◆ **Text**:
- - - - -

Writer Richard Ben Cramer Knew What It Took
If it is true that Theodore White invented the campaign book—those dramatic, vivid, action-packed histories of presidential campaigns—with his “Making of the President” series, beginning with the 1960 John Kennedy-Richard Nixon campaign, it may be just as true that Richard Ben Cramer set the standard for such a book and wrote the most exhaustingly detailed one ever.
That would be “What It Takes,” an account of the 1988 campaign in which George H.W. Bush eventually prevailed over Michael Dukakis. The book was more than one thousand pages long and etched in sharp detail the personalities of the men who ran for president that year, including Bush Sr., Bob Dole, Jack Kemp, Dukakis, Pat Robertson, Jesse Jackson, Gary Hart and quite a host of others.
Cramer, whose book came out four years after the fact in time for the next presidential election, was a stalwart of new journalism scribes—many of whom also wrote books—in the sense that his writing tended to be personal, impressionistic, dramatic, leaving no detail unreported. There never was a book like “What it Takes.” White in his “Making of the President” series was soon followed by others and was topped by a group of English journalists whose “An American Melodrama” was a dramatic and passionate account of that very melodramatic 1968 campaign, which featured President Lyndon Johnson’s refusal to run for re-election, the assassinations of Martin Luther King, Jr., and Sen. Robert Kennedy, D-N.Y., the often violent Democratic National Convention in Chicago and the return of Richard Nixon, who prevailed over Vice President Hubert Humphrey by a hair.
The 1988 campaign—complete with oddball candidacies from the fringes of both parties—contained no such dramatics, since neither eventual standard bearers were hard pushed in their quest for the nomination. What it provided for Cramer was a cast of characters noted for their hearty ambition. That’s what intrigued him: why people were attracted to the idea of and believe they should be president.

- - - - -

[Data records]
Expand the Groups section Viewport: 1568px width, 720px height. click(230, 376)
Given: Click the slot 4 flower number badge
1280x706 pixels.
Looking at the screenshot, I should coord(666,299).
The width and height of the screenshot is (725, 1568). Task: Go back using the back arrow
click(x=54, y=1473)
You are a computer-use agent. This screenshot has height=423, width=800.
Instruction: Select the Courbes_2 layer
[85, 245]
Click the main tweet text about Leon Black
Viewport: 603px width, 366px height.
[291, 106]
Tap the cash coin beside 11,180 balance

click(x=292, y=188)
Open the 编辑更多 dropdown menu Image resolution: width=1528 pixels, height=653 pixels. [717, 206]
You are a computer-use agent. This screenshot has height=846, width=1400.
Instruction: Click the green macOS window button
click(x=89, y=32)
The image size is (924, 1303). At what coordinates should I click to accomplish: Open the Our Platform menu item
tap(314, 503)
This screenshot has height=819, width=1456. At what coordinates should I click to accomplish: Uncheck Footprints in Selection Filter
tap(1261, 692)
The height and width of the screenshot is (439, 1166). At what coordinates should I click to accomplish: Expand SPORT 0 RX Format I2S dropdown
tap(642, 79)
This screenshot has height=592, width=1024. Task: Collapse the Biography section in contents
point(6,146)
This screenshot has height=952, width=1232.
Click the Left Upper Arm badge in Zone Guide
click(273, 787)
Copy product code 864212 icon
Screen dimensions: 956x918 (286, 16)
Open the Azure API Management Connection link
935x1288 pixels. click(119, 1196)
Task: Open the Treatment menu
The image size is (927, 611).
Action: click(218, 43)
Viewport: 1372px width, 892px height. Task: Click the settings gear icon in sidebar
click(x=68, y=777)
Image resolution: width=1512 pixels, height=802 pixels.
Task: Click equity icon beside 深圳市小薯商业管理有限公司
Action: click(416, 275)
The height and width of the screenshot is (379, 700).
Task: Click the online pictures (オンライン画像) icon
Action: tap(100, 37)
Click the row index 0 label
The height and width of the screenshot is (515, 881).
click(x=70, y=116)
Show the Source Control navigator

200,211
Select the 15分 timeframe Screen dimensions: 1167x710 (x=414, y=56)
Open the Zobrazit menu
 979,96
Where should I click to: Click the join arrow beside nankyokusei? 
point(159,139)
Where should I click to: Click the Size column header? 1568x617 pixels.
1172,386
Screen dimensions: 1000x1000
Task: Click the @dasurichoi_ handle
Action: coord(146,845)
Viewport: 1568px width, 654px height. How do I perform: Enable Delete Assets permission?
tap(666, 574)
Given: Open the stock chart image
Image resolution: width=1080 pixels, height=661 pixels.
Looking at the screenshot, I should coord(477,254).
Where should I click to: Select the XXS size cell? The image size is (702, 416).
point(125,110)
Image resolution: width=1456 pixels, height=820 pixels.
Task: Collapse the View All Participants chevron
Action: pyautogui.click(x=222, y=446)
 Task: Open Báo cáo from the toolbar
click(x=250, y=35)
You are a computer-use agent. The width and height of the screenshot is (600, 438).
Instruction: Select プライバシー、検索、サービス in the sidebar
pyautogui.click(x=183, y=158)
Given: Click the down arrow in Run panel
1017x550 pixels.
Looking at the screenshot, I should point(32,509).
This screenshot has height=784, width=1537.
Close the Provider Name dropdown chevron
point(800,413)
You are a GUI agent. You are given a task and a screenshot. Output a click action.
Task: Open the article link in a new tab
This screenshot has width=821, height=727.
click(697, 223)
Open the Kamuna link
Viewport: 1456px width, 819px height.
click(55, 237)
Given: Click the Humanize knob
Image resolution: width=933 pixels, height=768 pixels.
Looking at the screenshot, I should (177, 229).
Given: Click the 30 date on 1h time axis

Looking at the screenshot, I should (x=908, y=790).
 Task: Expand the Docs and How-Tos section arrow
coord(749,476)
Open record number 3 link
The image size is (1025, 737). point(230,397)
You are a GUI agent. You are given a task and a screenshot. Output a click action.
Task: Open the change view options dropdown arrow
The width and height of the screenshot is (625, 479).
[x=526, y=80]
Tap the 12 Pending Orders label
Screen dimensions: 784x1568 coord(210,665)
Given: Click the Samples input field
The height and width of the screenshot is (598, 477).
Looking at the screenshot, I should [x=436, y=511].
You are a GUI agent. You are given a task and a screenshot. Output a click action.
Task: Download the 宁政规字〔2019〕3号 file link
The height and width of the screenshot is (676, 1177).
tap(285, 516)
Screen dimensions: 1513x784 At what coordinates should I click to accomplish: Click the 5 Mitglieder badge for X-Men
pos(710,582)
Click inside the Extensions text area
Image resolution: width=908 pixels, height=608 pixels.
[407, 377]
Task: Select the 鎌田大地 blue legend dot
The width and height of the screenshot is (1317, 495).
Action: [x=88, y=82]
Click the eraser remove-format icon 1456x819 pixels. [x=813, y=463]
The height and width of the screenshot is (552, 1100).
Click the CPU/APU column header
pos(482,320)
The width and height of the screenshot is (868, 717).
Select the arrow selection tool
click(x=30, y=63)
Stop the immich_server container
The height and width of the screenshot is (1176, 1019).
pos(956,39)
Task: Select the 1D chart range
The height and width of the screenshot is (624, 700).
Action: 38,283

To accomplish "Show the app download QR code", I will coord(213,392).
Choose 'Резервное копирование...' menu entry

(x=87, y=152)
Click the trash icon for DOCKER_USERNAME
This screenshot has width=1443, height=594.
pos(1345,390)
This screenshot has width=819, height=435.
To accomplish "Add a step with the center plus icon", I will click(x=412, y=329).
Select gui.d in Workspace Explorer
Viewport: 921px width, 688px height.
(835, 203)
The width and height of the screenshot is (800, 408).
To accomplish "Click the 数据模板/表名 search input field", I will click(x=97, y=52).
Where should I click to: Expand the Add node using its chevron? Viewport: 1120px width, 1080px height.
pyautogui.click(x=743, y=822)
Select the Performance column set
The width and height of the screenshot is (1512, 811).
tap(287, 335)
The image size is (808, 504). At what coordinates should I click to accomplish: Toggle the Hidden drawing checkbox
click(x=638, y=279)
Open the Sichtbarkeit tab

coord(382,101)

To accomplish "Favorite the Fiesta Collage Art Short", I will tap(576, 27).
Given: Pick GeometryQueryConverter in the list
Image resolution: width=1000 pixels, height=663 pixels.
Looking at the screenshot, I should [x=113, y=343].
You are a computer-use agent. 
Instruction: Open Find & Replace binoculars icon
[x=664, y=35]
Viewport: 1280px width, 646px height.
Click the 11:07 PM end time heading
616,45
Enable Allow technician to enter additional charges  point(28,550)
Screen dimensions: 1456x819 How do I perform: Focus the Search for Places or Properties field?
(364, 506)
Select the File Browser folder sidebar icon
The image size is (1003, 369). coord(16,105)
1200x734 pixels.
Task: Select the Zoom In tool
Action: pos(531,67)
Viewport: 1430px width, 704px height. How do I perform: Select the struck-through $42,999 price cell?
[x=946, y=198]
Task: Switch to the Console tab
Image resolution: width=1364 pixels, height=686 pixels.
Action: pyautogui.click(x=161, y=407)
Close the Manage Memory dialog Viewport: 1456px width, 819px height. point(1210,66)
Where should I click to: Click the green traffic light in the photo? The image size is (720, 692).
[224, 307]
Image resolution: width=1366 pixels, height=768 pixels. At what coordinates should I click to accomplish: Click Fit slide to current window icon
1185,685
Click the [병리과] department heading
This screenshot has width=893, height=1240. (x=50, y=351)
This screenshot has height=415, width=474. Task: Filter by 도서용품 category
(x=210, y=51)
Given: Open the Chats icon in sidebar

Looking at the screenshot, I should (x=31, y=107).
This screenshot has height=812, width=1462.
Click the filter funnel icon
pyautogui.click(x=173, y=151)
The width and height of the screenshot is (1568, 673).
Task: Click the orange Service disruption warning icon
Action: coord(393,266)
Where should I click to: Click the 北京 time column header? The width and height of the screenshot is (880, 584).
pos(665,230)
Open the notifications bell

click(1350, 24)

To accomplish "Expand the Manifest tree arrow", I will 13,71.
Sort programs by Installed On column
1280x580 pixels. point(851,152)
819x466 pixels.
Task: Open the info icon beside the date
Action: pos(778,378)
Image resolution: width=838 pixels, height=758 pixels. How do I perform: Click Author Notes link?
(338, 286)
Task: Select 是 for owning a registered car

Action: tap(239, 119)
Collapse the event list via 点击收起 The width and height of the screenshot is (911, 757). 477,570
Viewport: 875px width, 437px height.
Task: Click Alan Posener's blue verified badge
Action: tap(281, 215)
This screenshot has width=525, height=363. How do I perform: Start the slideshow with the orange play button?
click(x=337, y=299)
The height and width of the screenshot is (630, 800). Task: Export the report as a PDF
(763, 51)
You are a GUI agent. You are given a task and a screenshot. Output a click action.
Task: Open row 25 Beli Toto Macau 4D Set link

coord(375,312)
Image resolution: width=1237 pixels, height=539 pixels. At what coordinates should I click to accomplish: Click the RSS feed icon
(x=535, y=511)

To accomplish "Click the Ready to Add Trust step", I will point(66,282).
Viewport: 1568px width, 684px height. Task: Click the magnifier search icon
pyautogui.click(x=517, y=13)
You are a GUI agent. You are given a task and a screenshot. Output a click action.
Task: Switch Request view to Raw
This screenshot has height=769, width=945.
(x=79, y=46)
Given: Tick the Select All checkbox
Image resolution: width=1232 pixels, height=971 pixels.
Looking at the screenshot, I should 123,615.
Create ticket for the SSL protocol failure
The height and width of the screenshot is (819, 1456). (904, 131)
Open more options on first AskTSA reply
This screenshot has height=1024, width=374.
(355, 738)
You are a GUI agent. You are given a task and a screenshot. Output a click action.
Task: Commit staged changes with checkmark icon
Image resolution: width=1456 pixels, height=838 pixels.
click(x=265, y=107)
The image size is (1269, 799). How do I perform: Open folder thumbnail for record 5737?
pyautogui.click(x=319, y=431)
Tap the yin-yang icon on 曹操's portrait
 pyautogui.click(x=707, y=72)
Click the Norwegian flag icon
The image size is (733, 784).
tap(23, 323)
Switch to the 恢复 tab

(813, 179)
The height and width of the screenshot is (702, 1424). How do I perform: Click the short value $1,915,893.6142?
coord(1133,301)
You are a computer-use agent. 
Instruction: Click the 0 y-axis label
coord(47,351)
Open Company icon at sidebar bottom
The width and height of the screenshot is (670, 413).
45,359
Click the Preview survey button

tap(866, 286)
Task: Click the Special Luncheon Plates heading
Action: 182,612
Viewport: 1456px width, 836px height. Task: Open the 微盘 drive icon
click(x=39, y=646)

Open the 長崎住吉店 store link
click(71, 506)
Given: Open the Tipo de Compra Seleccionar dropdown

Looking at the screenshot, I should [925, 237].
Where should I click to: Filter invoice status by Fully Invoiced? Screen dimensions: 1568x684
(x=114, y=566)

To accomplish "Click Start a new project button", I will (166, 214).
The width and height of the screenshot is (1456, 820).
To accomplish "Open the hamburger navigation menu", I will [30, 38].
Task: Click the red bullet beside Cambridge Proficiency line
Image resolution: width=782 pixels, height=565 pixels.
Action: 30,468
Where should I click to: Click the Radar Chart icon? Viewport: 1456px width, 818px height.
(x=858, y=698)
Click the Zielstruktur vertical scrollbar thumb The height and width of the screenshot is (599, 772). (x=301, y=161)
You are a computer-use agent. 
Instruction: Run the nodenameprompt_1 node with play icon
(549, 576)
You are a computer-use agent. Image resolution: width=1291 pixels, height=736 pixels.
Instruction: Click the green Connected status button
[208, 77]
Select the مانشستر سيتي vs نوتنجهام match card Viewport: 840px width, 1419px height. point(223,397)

- - - - -

◆ **Exercises to complete**:
A – Reproduce the passage of the Richard Ben Cramer article between "That would be" and "host of others.", inclusive.
B – Condense the paragraph of the Richard Ben Cramer article that begins "The 1988 campaign" into a brief bulleted list that keeps its main facts.

◆ **Solutions to each task**:
A –
That would be “What It Takes,” an account of the 1988 campaign in which George H.W. Bush eventually prevailed over Michael Dukakis. The book was more than one thousand pages long and etched in sharp detail the personalities of the men who ran for president that year, including Bush Sr., Bob Dole, Jack Kemp, Dukakis, Pat Robertson, Jesse Jackson, Gary Hart and quite a host of others.

B –
- The 1988 campaign included oddball candidacies from the fringes of both parties.
- It lacked the dramatics of 1968, since neither eventual standard bearer was hard pushed for the nomination.
- It gave Cramer a cast of characters noted for their hearty ambition.
- What intrigued him was why people are attracted to the idea of being president and believe they should be.